(Set problem) Copy out each line of the records below word for word, and leave out the pictures.

***** Data to use

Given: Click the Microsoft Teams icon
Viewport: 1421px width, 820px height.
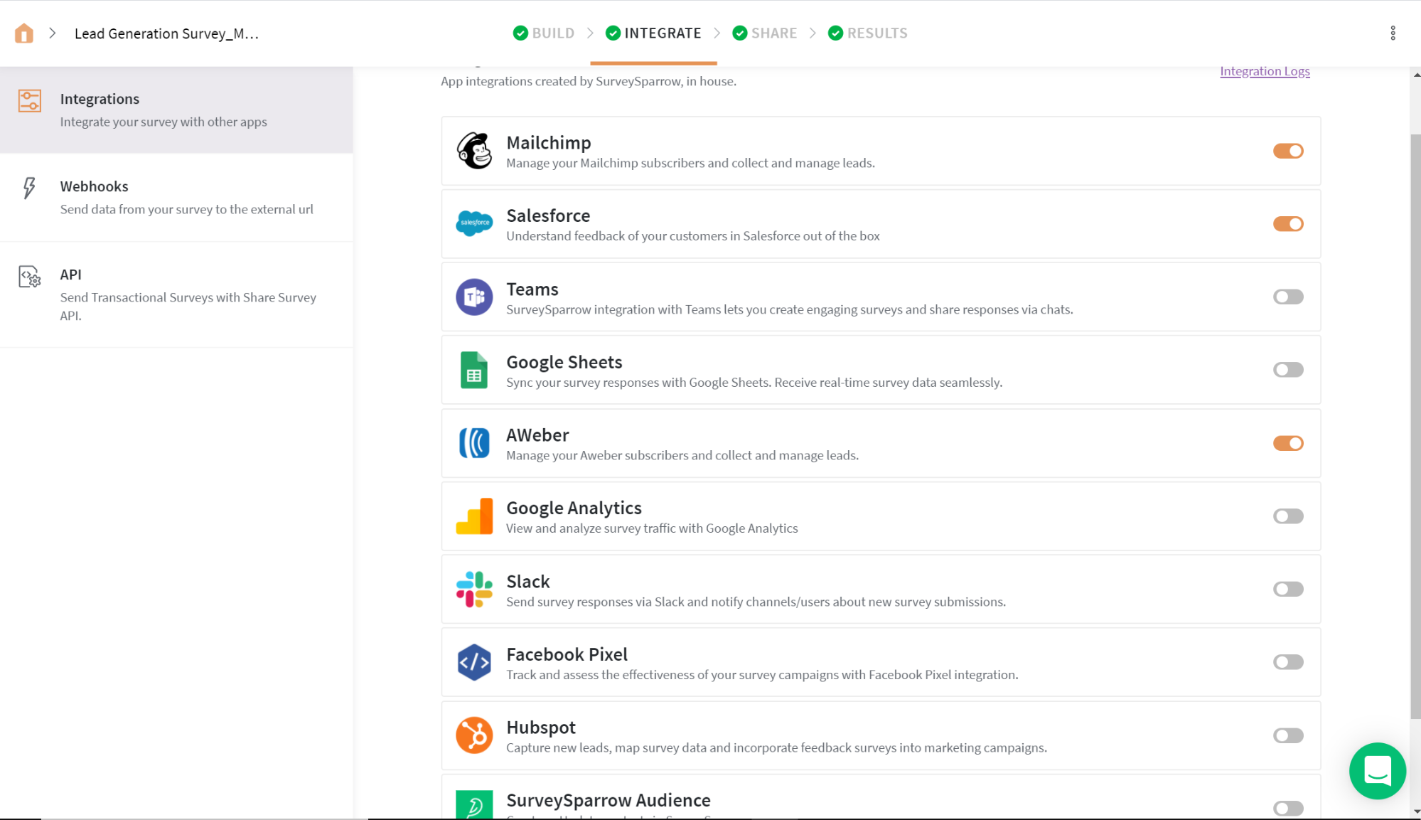Looking at the screenshot, I should pos(474,297).
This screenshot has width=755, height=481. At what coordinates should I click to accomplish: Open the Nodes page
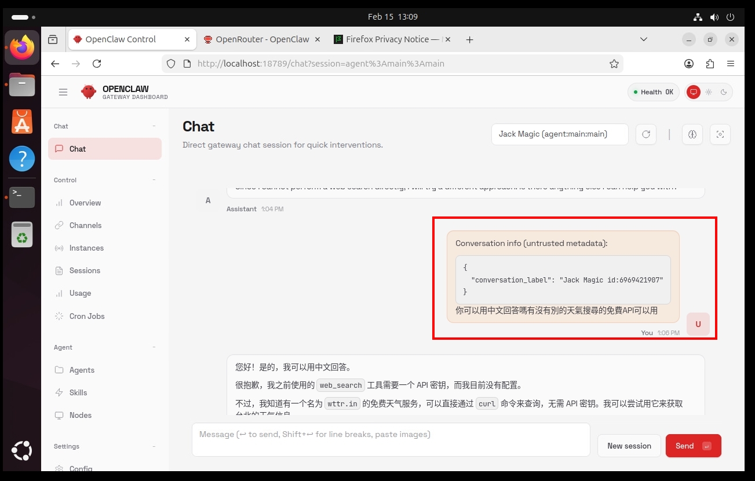pyautogui.click(x=80, y=415)
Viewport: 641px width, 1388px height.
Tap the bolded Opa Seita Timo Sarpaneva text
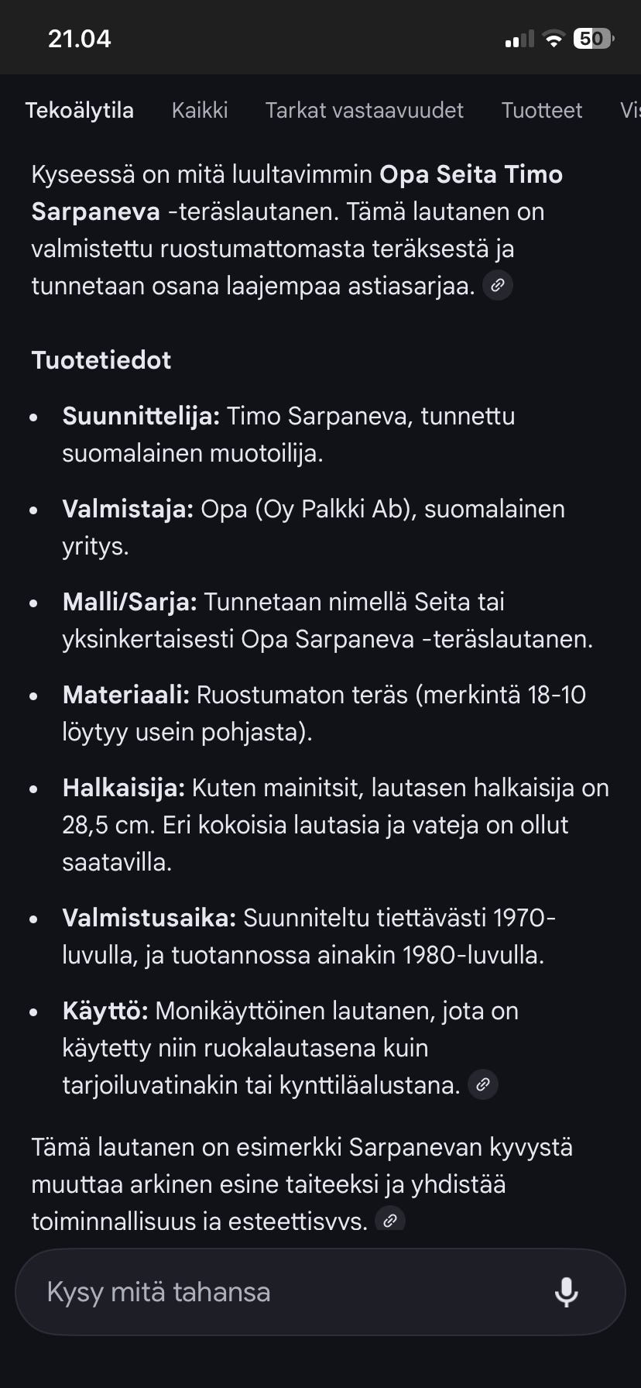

**********

(Task output)
Given: Click the Microsoft Teams icon
Viewport: 1421px width, 820px height.
Looking at the screenshot, I should pos(474,297).
This screenshot has width=755, height=481. At what coordinates should I click to accomplish: Open the Nodes page
pyautogui.click(x=80, y=415)
Viewport: 641px width, 1388px height.
Tap the bolded Opa Seita Timo Sarpaneva text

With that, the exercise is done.